(Entries for locating text and elements)
....................
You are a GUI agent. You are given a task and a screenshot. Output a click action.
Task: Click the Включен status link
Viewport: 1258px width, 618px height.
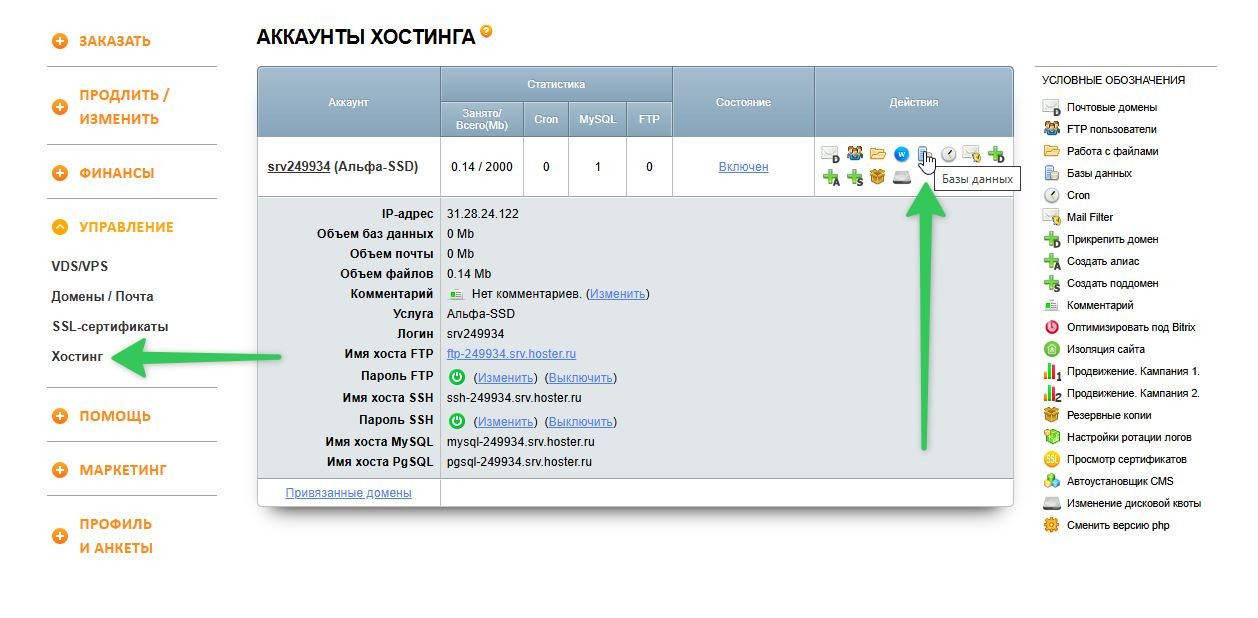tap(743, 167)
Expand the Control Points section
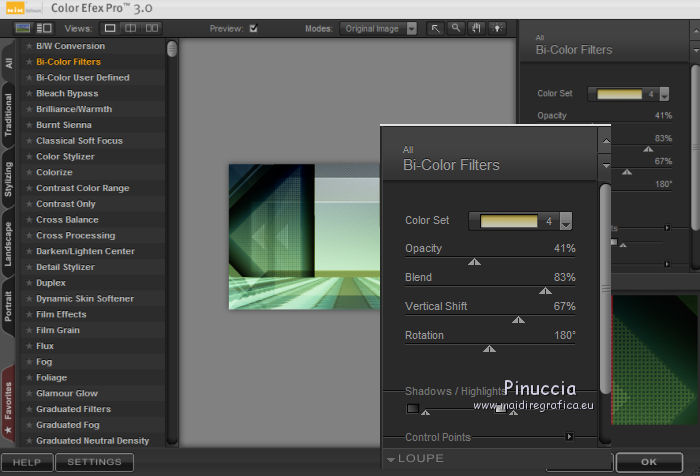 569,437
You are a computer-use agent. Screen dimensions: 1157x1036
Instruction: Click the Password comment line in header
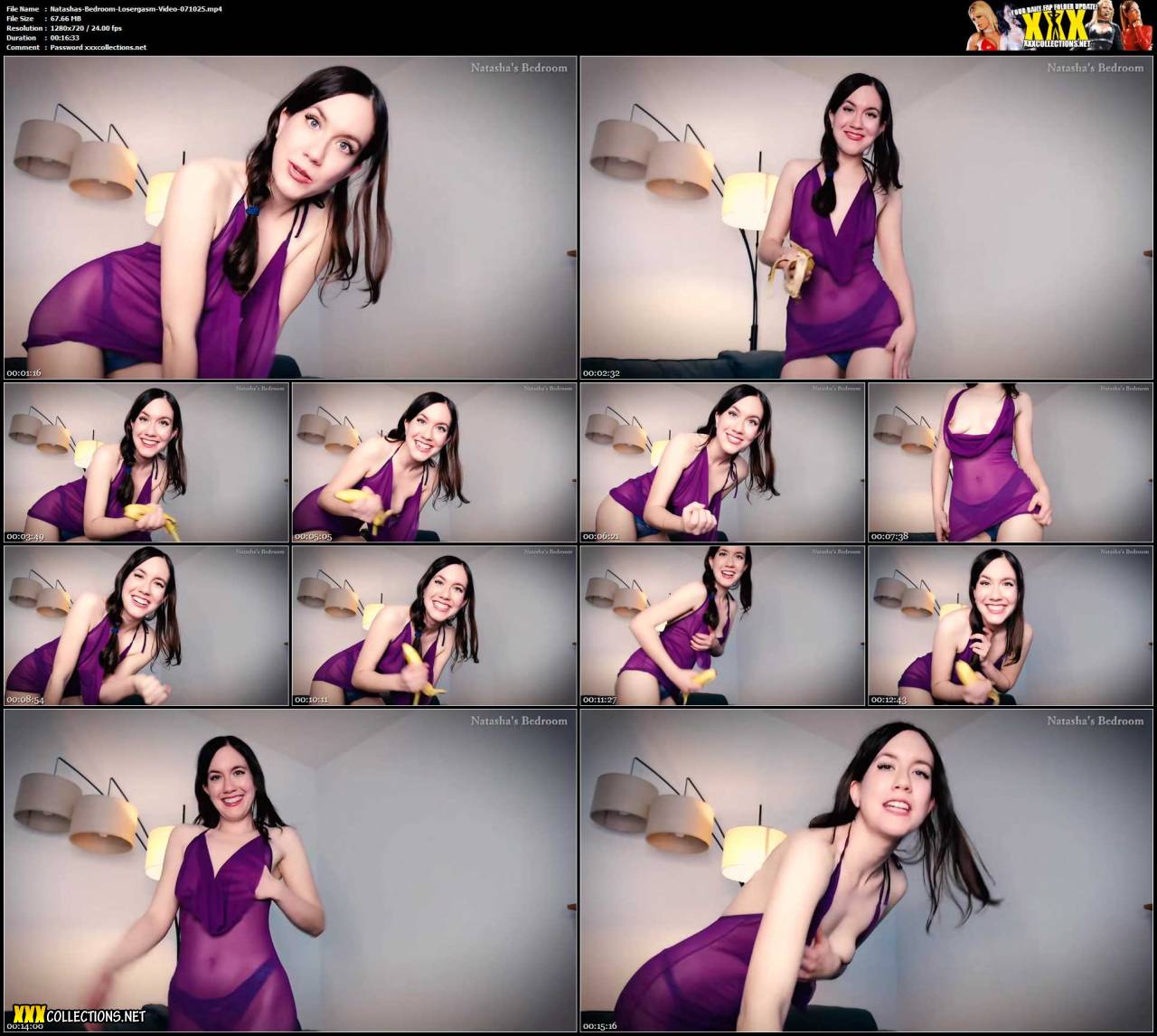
....................
Task description:
Can you write out every line of the records again, requests included, shifting each coordinate in the answers by adding 63 to it? Leave the pictures out of your answer.

The reply:
You are a GUI agent. You are given a task and a screenshot. Output a click action.
Task: Click the Включен status link
Viewport: 1258px width, 618px height.
tap(806, 230)
Expand the Control Points section
 632,500
You are a computer-use agent. Screen dimensions: 1157x1036
Instruction: Click the Password comment line in header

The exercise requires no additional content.